Death and taxes no longer sum up the inevitable in Oregon. Due to dwindling financial support from the state, Oregonians can now add tuition increases to the list. A bill introduced by state Rep. Marty Wilde, a Democrat whose district stretches across Lane and Linn counties, aims to put a cap on tuition increases.
Wilde’s legislation, House Bill 3434, would bring in more money for Oregon Opportunity Grants and universities through tax reform. The legislation won’t see a vote this session, but the bill continues the conversation about rising tuitions in the state and restoring the promise that Oregon’s education investment doesn’t stop at high school, Wilde says.
Wilde says he attended University of Maryland and paid in-state tuition. He worked a minimum wage job part time and received scholarships — and graduated without debt. When he went to law school, he graduated with a low enough debt that, he says, he could go into public service.
“What I see now are kids mortgaging their future and having their options constrained,” he says. “They have these huge debts that really limit their choices and ability to make those choices.”
HB 3434 would eliminate the stepped-up basis for capital gains and raise the estate exemption, raising $154 million to split between the grants for low-income students and universities.
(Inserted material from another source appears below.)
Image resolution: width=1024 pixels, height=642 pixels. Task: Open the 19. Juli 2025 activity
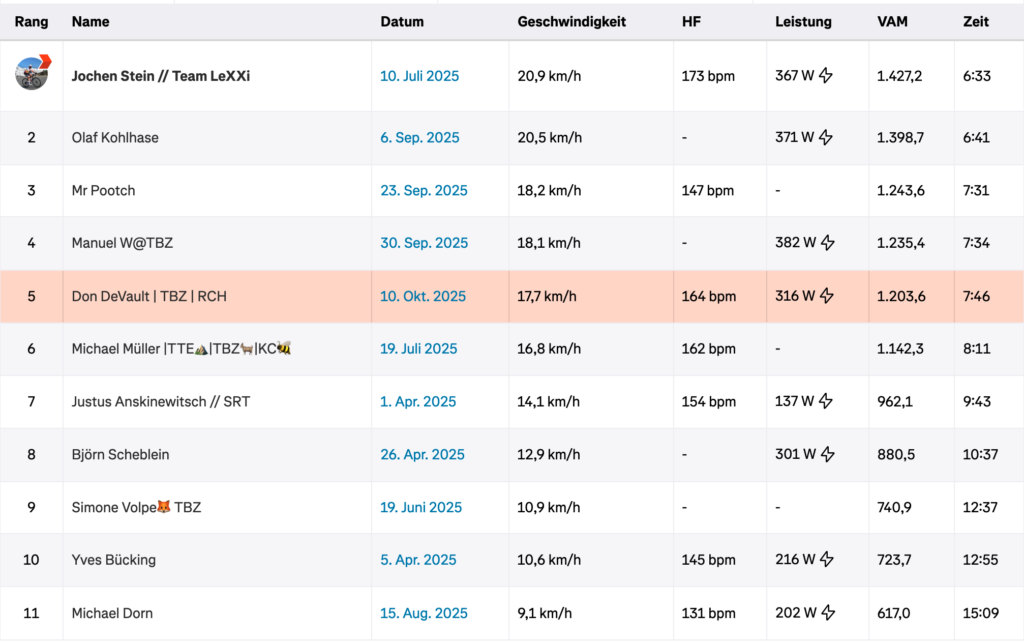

Stepped-up basis is a loophole that allows filers to pay less on an inheritance tax return.
“That stepped-basis inheritance disproportionately goes to very wealthy people,” he says.
HB 3434 would also raise the requirement to file an estate tax (also known as an inheritance tax) return to $5 million after Jan. 1, 2020. Although the exemption would rise, the elimination of the stepped-up basis loophole would change the system from one where estates under $1 million aren’t taxed to one where all estates would see some tax.
The impact of the tax reform would be positive and be small business friendly, he adds. By raising the state estate tax exemption, it would help those who inherit businesses and want to operate them without relying mechanisms like getting a loan to pay that tax.
One half of the money generated would go to fund the Oregon Opportunity Grants.
Brett Rowlett, public affairs director at Lane Community College, says the grants benefit low-income students, much like the federal Pell Grant. LCC has 1,756 recipients, he adds.
However, with increasing tuition over the past decades and spreading the grants to more students, the grants don’t cover the amount of costs they once did, he says.
HB 3434 would increase the amount available by 50 percent, offering aid to 36,000 students.
Since there are more students who meet the criteria than how many grants the state offers, money for grants would be welcome, Rowlett adds.
The other half would go to Oregon universities.
But there’s a catch.
To receive that money, universities cannot increase tuition by more than 2 percent plus inflation two years before the bill takes effect, according to the legislation.
The tuition cap, which would amount to be about 4 to 5 percent, is based on what Oregon universities told the state it needed earlier this legislative session, Wilde says.
“If we give you the money you need, will you hold at that rate?” he adds.
Currently, it looks like many universities wouldn’t qualify for it if tuition increases remain. Portland State University raised tuition 11 percent and Oregon State University increased it by 4.44 percent. Western Oregon University is proposing a range of 8.5 to 13.5 percent and the University of Oregon is considering a tuition increase that ranges from 8 to 11 percent.
The state’s Higher Education Coordinating Commission must approve any tuition increase that surpasses 5 percent.
The UO says it won’t comment on the tuition cap because the bill won’t get a vote this session. However, in terms of the funding, the UO says it appreciates Wilde’s efforts to increase funding for the UO and statewide financial programs.
“We know Oregonians are increasingly concerned about the rising cost of a college degree, and any efforts to improve access and affordability should be given strong consideration,” Zack Barnett, a spokesperson for the UO, adds.
If the bill had passed this legislative session, universities enacting a high tuition increase wouldn’t have received their share of the revenue increase. Instead that money is deposited in the School Districts Unfunded Liability Fund to support PERS.
“That was to say, ‘Look, we want to give you every incentive to do the right thing, but if you’re not going to do the right thing, the state is staying on a level playing field,’” Wilde says.
With the Legislature and Gov. Kate Brown approving the Student Success Act this session (although it could be referred to voters in a January special election), Wilde says it’s time to start looking at higher education. HB 3434 won’t move this session, but he says he wants to start a conversation so the bill could be re-introduced in a future session.
“It’ll provide better stability,” he says of HB 3434. “And a guarantee that if you’re a kid who does the right thing and wants to go to community college or university you should be able to graduate without so much debt that you’re limited in choices.”